Here, we have only considered the case of single-breed evaluation. The more distant, genetically, the breed of interest is from the breed(s) used to ascertain the SNPs in the array, the worse is the array expected to perform compared to direct sequencing [11]. Prediction across multiple breeds should benefit from NGS data due to an increased persistence in accuracy over generations, compared to array-based predictions [3]. Nevertheless, the impact of NGS for this application needs further investigation.


The availability of whole-genome sequence data can lead to increased selection response compared to current strategies based on medium-density SNP arrays but this increase, per se, is likely to be minimal, at least in a single-breed scenario. This conclusion seems relatively insensitive to the SNP ascertainment process, number of causal loci, presence of dominance and to modest genotyping or sequencing errors. In contrast, our work shows that a dramatic increase in prediction accuracy can be attained by using correct prior information. However, and importantly, this advantage can be quickly removed if the biological information used is partially incorrect or incomplete. Therefore, an improved biological understanding of the trait(s) is critical. However, in commercial breeding schemes selection targets are continuously changing to adapt to market requirements. This is equivalent to continuously modifying, even if partially, the genetic basis of the trait(s) under selection, which hinders the use of biological prior information. Furthermore, as shown, e.g., by the ENCODE project, many functional motifs in the genome are outside the coding regions, which may make it difficult to precisely delineate potential causal regions for any given trait. For all these reasons, we recommend caution on this issue that also requires further methodological developments.
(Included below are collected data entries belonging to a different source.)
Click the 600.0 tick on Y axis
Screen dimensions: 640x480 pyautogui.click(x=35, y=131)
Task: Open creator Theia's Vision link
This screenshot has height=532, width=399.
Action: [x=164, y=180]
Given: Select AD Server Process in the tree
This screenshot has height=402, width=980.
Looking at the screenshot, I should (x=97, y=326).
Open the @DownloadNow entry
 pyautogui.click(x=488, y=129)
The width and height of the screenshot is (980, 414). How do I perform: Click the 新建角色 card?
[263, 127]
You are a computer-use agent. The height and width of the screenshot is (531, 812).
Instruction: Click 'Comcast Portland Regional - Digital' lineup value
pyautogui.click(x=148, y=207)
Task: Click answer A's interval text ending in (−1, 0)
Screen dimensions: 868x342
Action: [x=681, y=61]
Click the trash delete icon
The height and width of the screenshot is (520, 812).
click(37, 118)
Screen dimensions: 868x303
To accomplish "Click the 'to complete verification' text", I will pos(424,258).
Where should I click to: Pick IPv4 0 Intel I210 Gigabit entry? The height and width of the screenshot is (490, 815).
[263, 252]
Along this vein, although our results were relatively robust to genetic architecture, it is necessary to better understand and ascertain the genetic basis of complex traits. This implies characterizing not only the distribution of the effects of causative alleles and their frequencies, but also the influence of complex demographic scenarios that may include admixture events and multiple bottlenecks, quite frequent in livestock and plant species. For instance, Lohmueller [39] has predicted an excess of deleterious SNPs as a consequence of the exponential growth of the population in humans. Although exponential growth is unlikely to have occurred in livestock, the important issue is that demography can affect the genetic architecture of traits and, indirectly, the performance of genomic selection. Finally, despite widespread evidence of additivity [40], the effect of epistasis also merits further research. Overall, a better characterization of the genetic architecture of the traits under selection should help to successfully include biological information into genomic selection procedures. This is an active area of research and many important topics remain to be investigated, e.g., a better characterization of the genetic architecture of the traits under selection, methods to successfully include biological information into genomic selection procedures or the usefulness of sequence in multi-breed populations.